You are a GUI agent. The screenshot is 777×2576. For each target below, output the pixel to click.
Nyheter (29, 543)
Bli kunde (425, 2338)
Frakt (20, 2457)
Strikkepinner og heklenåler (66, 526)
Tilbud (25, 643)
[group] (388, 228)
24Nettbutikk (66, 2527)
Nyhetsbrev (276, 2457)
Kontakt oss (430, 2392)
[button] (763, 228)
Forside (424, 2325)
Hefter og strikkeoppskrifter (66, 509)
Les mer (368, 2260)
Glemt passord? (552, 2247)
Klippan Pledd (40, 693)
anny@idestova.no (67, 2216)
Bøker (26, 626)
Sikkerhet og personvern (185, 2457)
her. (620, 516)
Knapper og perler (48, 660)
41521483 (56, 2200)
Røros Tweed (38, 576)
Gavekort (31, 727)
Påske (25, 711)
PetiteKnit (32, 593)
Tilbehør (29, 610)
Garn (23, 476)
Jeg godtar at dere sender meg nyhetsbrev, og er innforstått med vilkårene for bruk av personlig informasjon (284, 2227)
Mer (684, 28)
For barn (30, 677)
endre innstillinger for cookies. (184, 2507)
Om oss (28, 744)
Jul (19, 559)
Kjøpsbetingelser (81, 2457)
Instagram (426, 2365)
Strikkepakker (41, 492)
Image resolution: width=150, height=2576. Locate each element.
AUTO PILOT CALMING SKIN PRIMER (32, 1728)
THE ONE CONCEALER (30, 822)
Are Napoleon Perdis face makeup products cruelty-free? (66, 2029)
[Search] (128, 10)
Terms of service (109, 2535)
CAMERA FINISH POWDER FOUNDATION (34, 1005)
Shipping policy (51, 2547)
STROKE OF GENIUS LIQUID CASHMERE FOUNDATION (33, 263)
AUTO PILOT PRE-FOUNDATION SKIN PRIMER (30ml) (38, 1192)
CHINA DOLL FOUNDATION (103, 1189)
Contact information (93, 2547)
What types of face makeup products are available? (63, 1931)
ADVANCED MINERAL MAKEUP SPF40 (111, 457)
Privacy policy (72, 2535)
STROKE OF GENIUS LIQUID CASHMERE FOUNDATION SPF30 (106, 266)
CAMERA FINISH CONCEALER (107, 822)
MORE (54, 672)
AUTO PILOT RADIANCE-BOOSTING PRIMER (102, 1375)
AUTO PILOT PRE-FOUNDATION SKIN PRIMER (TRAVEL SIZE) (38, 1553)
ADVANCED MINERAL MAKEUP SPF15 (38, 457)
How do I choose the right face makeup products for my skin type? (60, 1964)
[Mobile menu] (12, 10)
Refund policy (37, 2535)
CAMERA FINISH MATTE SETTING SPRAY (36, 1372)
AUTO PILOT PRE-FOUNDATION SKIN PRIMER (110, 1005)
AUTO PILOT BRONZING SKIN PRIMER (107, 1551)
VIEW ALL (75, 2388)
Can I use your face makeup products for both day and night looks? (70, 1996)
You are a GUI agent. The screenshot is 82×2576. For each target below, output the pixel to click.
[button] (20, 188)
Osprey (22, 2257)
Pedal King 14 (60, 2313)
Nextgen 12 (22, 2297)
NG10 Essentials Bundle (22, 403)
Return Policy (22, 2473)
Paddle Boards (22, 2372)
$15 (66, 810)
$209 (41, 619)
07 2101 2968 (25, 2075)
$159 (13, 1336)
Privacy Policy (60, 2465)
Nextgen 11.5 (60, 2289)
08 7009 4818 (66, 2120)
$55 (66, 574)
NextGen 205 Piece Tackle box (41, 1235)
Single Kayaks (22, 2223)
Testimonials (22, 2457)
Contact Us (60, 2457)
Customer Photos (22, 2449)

****

Task -> After reading the records above, work out how many lines contain "each" and give that number only.

Solution -> 3